Monday, August 13, 2012

Doomed Folkestone could do with a month of Sundays to escape closure


It was impossible to feel anything remotely like a sense of doom from the packed steps of the grandstands here at Folkstone on Sunday, as the sun beamed on Family Day at Kent's only racecourse. The bars were full, sundry ice cream vendors were rapidly turning cones into coins and the appearance of Peppa Pig created much excitement.
But if nothing changes, Folkestone will open its gates for only seven more racedays. After 18 December it will be gone for good. The problem is that the place looks like this only twice a year. There were an estimated 6,000 in the stands and a similar crowd is expected on 2 September, another Sunday, but otherwise Folkestone is restricted to midweek meetings. Ten of its 24 fixtures this year are Tuesdays, when it is not at all unusual for the attendance to dip below 1,000. "If we could race here every other Sunday in the summer, you would get an amazing crowd," says Kate Hills, a spokeswoman for Northern and Arena, which owns the track.
As things are, the track "has failed to be financially viable for a number of years", according to a notice in the racecard. Now that planning permission for 800 homes on the site has been denied, Northern and Arena have had enough.
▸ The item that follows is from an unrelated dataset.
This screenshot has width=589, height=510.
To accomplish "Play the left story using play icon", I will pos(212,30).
Hills remains hopeful that the planning inspector can be moved to change his position. In the meantime she reports: "We've moved the fixtures to courses within the group that offer better facilities, where we can offer more prize money and as locally as possible." In practice that means Lingfield (60 miles away), Brighton (75 miles) or Fontwell (100 miles).
No planning inspector wants to be told he must change his mind and say yes to 800 new houses or be responsible for the closure of a long-established sports ground. Nor does the British Horseracing Authority wish to hear that a racecourse faces the axe if he does not immediately hand it an extra half-dozen weekend fixtures.
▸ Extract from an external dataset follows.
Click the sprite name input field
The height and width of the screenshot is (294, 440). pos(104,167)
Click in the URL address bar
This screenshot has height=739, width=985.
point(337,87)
But such is the case and, if no one is prepared to intervene, a business will close that ought to be perfectly viable and racing will lose its local connection with a large community not short of prosperous pockets.
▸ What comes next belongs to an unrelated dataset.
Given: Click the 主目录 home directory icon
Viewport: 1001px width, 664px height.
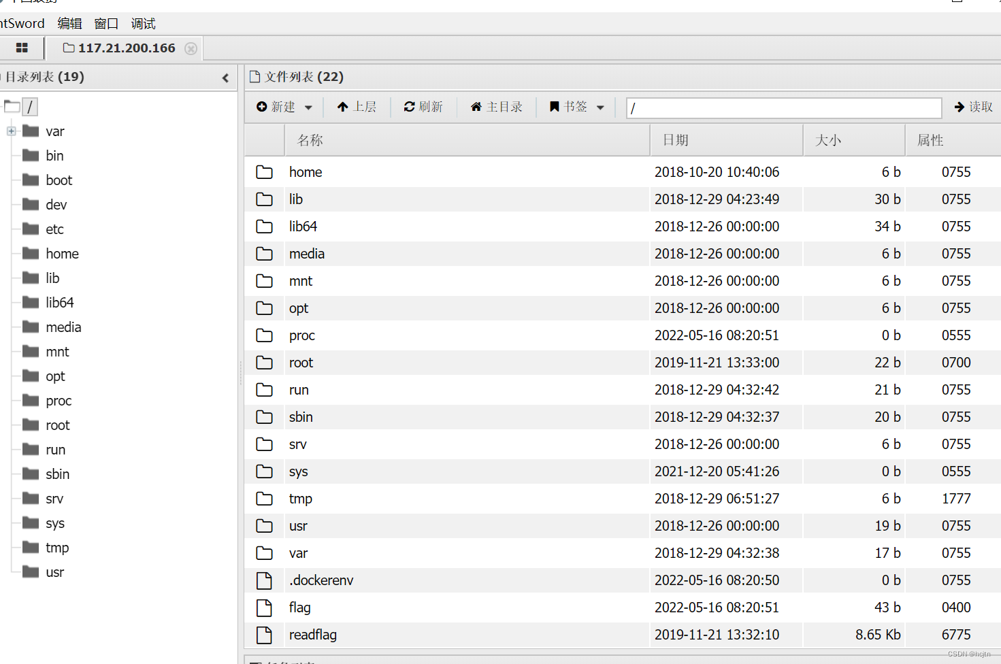Looking at the screenshot, I should click(x=476, y=106).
The BHA would say that it is in no position to hand out new fixtures like so many sweets, especially at a time when there is so much pressure on the funds available for prize money. And after all, there is no racecourse in the country whose position would not be improved by a handful of extra Sunday dates. Northern and Arena owns many such fixtures and could make Folkestone viable just by moving some of them here.
But why would it do that when those same fixtures can generate a much better income elsewhere? Instead Folkestone will be allowed to die and its possessions shared out among the survivors.
It would be nice to think racing's bad news would end with the closure of this track and of Hereford but the portability of fixtures means that any course, if part of a large group, must work very hard to avoid being the least profitable in that group. So long as the present system persists, British racegoers must learn not to get sentimental about venues.